**TASK STATEMENT**. Render the part of the entries that opens with the line containing "Switch to the talawa-admin CONTRIBUTING tab" and closes with the line containing "tap(174, 866)" as a Markdown table with the columns No. and Text. Put a row number in No. and the line in Text, and leave out any blank lines.

*** PROVIDED RECORDS

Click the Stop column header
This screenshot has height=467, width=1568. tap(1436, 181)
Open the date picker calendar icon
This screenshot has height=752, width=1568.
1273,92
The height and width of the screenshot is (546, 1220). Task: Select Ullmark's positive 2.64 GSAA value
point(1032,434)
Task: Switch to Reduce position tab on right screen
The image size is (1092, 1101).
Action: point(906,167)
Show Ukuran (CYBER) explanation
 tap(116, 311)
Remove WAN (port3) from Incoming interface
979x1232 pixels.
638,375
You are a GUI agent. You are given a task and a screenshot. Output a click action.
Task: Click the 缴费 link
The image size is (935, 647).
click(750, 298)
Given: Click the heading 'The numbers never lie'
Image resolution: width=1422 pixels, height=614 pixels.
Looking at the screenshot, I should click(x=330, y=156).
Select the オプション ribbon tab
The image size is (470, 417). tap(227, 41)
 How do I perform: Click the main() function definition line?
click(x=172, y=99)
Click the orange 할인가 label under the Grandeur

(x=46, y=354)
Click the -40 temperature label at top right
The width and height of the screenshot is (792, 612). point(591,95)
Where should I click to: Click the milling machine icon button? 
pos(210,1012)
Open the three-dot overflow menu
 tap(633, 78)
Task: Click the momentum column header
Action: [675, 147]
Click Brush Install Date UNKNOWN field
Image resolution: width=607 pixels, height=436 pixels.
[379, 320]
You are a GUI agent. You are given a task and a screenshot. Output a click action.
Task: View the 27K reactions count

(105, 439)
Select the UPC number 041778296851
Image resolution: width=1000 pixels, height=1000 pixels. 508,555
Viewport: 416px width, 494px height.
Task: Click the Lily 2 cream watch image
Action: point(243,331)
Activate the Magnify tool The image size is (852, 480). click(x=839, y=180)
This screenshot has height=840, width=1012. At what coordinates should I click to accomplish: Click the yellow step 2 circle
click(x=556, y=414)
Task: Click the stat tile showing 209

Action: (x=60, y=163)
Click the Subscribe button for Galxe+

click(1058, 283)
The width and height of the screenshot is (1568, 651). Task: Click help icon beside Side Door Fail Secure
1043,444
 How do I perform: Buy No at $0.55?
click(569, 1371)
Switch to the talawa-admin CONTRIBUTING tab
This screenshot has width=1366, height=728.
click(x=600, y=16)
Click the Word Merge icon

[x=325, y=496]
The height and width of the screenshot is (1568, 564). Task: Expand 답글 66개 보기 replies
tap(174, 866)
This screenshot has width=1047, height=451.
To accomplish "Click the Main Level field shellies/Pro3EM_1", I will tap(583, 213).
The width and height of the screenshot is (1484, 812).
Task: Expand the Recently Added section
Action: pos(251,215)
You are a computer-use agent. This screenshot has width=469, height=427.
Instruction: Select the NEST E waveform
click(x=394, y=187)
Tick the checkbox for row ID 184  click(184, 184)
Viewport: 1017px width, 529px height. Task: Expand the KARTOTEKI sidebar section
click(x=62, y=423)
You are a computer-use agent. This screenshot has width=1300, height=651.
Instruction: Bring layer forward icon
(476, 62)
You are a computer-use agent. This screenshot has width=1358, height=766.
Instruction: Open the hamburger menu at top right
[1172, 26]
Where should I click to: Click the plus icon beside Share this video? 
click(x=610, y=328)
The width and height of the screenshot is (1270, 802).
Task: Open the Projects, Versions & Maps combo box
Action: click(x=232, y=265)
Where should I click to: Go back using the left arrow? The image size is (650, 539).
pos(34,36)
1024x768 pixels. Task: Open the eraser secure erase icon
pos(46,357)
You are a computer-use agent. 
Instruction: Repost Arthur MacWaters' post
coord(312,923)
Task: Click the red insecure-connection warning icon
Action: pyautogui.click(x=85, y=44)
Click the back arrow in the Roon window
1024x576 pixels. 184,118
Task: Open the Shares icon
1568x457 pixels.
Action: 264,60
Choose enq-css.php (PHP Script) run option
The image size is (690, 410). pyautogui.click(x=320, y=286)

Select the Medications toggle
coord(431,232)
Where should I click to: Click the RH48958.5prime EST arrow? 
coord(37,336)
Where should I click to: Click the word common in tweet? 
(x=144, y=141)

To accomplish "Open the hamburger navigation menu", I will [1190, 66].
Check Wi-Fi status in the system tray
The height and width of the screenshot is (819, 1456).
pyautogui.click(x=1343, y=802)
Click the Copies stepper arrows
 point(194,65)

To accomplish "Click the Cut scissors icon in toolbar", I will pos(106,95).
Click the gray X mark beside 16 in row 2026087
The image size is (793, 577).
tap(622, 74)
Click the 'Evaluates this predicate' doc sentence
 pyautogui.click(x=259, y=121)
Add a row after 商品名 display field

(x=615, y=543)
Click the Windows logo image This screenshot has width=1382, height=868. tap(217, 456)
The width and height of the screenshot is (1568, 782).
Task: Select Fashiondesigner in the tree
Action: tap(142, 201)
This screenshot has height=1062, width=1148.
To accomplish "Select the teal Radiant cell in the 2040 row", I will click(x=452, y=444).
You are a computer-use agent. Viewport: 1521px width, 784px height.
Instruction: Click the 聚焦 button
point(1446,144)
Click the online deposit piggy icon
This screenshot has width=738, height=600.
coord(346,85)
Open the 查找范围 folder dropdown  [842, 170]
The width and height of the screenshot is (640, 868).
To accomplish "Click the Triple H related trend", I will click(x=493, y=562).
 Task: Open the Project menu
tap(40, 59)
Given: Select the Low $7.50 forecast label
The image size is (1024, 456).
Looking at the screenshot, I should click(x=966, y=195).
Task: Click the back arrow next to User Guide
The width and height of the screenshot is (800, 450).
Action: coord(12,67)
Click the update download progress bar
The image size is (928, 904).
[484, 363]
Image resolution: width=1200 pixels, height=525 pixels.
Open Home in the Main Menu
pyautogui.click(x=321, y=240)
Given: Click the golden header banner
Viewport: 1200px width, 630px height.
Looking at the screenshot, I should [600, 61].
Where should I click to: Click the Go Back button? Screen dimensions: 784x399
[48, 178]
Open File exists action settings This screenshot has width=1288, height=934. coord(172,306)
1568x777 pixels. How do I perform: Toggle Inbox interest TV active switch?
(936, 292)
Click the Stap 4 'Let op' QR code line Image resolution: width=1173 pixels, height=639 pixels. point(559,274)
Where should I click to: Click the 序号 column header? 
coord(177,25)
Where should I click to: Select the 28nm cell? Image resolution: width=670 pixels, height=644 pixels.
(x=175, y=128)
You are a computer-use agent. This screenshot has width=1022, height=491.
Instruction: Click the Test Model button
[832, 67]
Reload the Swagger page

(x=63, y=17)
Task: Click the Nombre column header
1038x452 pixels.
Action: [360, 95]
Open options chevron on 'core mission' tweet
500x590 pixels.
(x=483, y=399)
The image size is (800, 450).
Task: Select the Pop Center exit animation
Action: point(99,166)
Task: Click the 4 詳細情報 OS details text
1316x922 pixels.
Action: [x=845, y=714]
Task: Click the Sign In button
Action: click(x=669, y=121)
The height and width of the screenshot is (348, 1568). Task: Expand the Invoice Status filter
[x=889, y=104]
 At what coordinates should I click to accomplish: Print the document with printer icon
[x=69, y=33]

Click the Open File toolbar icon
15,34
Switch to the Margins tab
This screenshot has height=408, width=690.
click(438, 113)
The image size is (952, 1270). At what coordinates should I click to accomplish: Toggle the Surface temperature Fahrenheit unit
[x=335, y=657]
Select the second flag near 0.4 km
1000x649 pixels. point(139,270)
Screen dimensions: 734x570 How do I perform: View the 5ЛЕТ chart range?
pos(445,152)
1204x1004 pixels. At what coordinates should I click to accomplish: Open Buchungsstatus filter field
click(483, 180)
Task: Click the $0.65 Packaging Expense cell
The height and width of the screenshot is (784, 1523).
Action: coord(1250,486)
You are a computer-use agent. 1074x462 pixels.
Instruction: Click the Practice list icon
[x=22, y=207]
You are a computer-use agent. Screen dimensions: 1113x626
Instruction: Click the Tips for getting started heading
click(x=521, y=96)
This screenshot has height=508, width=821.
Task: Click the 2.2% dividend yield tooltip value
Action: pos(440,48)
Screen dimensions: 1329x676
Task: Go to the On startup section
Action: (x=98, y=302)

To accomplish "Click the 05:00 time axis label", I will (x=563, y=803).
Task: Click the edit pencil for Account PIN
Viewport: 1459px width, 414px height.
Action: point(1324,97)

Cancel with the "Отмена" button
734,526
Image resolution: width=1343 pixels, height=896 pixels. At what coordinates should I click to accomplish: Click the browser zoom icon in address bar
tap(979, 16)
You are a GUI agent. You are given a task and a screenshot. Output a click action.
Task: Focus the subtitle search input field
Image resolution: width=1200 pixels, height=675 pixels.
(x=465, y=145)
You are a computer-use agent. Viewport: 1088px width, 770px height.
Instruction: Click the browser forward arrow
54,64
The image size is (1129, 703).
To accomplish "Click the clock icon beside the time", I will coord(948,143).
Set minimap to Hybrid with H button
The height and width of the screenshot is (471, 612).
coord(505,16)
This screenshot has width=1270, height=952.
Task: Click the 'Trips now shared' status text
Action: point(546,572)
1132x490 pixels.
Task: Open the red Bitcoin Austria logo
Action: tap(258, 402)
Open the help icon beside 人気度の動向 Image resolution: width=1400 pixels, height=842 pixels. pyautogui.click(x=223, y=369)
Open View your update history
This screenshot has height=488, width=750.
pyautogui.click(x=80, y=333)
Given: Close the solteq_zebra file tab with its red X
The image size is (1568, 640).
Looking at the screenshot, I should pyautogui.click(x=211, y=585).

******

**CORRECT ANSWER**.
| No. | Text |
|---|---|
| 1 | Switch to the talawa-admin CONTRIBUTING tab |
| 2 | This screenshot has width=1366, height=728. |
| 3 | click(x=600, y=16) |
| 4 | Click the Word Merge icon |
| 5 | [x=325, y=496] |
| 6 | The height and width of the screenshot is (1568, 564). Task: Expand 답글 66개 보기 replies |
| 7 | tap(174, 866) |